• **What the exercise asks**
Once you have read the records, output them exactly.

• **Extracted material**
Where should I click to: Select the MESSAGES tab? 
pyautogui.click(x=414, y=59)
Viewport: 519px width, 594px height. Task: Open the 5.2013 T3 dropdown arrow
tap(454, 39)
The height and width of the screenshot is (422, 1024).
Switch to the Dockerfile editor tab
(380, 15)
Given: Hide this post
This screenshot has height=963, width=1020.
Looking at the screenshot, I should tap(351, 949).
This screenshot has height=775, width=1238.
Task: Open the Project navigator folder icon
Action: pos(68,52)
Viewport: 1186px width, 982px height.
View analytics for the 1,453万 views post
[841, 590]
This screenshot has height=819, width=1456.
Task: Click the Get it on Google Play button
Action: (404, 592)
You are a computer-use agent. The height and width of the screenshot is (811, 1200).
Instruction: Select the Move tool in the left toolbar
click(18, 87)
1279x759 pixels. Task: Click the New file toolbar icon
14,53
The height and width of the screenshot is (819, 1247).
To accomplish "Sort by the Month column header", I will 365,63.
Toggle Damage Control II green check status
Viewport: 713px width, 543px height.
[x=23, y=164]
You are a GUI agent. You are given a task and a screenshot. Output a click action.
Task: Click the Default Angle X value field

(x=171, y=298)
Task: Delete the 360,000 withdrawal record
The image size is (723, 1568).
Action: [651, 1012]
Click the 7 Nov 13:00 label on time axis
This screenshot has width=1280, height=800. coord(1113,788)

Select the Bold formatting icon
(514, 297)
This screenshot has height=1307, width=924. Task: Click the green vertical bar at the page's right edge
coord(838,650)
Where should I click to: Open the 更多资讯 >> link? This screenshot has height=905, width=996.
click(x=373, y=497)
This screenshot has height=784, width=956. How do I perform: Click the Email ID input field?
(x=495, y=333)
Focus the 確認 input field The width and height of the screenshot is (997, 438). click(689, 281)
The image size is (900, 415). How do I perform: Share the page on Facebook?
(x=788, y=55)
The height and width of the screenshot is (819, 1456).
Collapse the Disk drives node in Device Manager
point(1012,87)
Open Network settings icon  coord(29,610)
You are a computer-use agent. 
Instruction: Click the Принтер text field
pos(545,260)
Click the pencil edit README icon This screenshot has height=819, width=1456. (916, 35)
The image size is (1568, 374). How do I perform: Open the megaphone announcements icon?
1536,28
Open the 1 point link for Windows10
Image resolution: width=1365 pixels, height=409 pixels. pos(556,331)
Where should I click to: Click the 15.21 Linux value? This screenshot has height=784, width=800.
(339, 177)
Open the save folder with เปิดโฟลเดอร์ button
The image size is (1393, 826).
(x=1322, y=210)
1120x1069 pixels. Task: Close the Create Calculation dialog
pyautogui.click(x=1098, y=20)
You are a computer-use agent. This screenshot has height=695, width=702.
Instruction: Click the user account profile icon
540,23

• **Completed exercise**
Where should I click to: Select the MESSAGES tab? 
pyautogui.click(x=414, y=59)
Viewport: 519px width, 594px height. Task: Open the 5.2013 T3 dropdown arrow
tap(454, 39)
The height and width of the screenshot is (422, 1024).
Switch to the Dockerfile editor tab
(380, 15)
Given: Hide this post
This screenshot has height=963, width=1020.
Looking at the screenshot, I should tap(351, 949).
This screenshot has height=775, width=1238.
Task: Open the Project navigator folder icon
Action: pos(68,52)
Viewport: 1186px width, 982px height.
View analytics for the 1,453万 views post
[841, 590]
This screenshot has height=819, width=1456.
Task: Click the Get it on Google Play button
Action: (404, 592)
You are a computer-use agent. The height and width of the screenshot is (811, 1200).
Instruction: Select the Move tool in the left toolbar
click(18, 87)
1279x759 pixels. Task: Click the New file toolbar icon
14,53
The height and width of the screenshot is (819, 1247).
To accomplish "Sort by the Month column header", I will 365,63.
Toggle Damage Control II green check status
Viewport: 713px width, 543px height.
[x=23, y=164]
You are a GUI agent. You are given a task and a screenshot. Output a click action.
Task: Click the Default Angle X value field

(x=171, y=298)
Task: Delete the 360,000 withdrawal record
The image size is (723, 1568).
Action: [651, 1012]
Click the 7 Nov 13:00 label on time axis
This screenshot has width=1280, height=800. coord(1113,788)

Select the Bold formatting icon
(514, 297)
This screenshot has height=1307, width=924. Task: Click the green vertical bar at the page's right edge
coord(838,650)
Where should I click to: Open the 更多资讯 >> link? This screenshot has height=905, width=996.
click(x=373, y=497)
This screenshot has height=784, width=956. How do I perform: Click the Email ID input field?
(x=495, y=333)
Focus the 確認 input field The width and height of the screenshot is (997, 438). click(689, 281)
The image size is (900, 415). How do I perform: Share the page on Facebook?
(x=788, y=55)
The height and width of the screenshot is (819, 1456).
Collapse the Disk drives node in Device Manager
point(1012,87)
Open Network settings icon  coord(29,610)
You are a computer-use agent. 
Instruction: Click the Принтер text field
pos(545,260)
Click the pencil edit README icon This screenshot has height=819, width=1456. (916, 35)
The image size is (1568, 374). How do I perform: Open the megaphone announcements icon?
1536,28
Open the 1 point link for Windows10
Image resolution: width=1365 pixels, height=409 pixels. pos(556,331)
Where should I click to: Click the 15.21 Linux value? This screenshot has height=784, width=800.
(339, 177)
Open the save folder with เปิดโฟลเดอร์ button
The image size is (1393, 826).
(x=1322, y=210)
1120x1069 pixels. Task: Close the Create Calculation dialog
pyautogui.click(x=1098, y=20)
You are a computer-use agent. This screenshot has height=695, width=702.
Instruction: Click the user account profile icon
540,23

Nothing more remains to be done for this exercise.